Le 23 mars, à l’Assemblée Nationale turque la proposition de la fondation d’une commission qui se chargerait des enquêtes sur les agressions sexuelles sur les enfants et des précautions pour leur empêchement a été rejetée par les votes de l’AKP.

Cette décision a provoqué une vague de colère dans une partie de l’opinion publique.

Des réactions sur les réseaux sociaux ont mis les hashtags #ÇocukİstismarcısıAKP et #ChildAbusersProtectedInTurkey au top des partages.

Aujourd’hui, l’AKP fait un pas en arrière… Le Vice-Président du groupe de AKP, Naci Bostancı déclare enfin, que les entretiens seront fait avec les groupes des autres partis et qu’une proposition commune sera présentée demain, afin de fonder une commission.

Des cas d’agressions sexuelles sur les mineurs qui restent impunis occupent régulièrement l’actualité turque. La souplesse de la justice, allant par exemple jusqu’à déclarer qu’une fille de 15 ans violée par huit adultes serait consentante, éveille la colère.

carte turquie karaman

Il y a quelques jours, le sujet était encore dans les manchettes, après la révélation d’un cas impliquant Ensar Vakfı, une fondation de charité proche de l’AKP. A Karaman, en 2013, dix enfants dont certains ayant 9, 10 ans, avaient été victimes d’agressions de la part d’un enseignant de la fondation, dans les locaux où la fondation hébergeait les enfants. C’est seulement quand un des enfants commence à voir un psychologue et se confie à lui, que 9 cas de plus sont identifiés et que l’affaire est mise à la lumière de jour.
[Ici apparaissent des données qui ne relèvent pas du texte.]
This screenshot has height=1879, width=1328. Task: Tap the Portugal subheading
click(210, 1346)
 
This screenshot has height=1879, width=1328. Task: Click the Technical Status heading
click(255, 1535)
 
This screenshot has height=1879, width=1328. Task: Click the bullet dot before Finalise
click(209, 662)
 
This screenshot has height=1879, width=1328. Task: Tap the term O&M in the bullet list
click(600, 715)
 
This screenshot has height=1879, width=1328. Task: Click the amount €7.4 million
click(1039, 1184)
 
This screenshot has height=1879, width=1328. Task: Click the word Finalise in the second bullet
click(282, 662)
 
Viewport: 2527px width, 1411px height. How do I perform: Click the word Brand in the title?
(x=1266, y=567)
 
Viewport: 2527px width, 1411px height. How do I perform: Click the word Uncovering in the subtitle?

Les enfants ont déclaré qu’ils ont été violés, que l’enseignant venait dans leur chambre, dormait avec eux la nuit. Un des enfants a révélé également que l’adulte avait projeté des films porno avant de le violer.

L’agresseur Muharrem B. est actuellement en jugement, et une peine de prison de « 600 ans » est demandée à son encontre. La première audience est prévu pour le 20 avril.

Quant à Ensar Vakfı, la fondation a d’abord déclaré que l’organisation n’avait rien à voir avec l’affaire, mais a fini par reconnaitre qu’il s’agissait d’un de ses enseignants bénévoles et a porté plainte à son tour.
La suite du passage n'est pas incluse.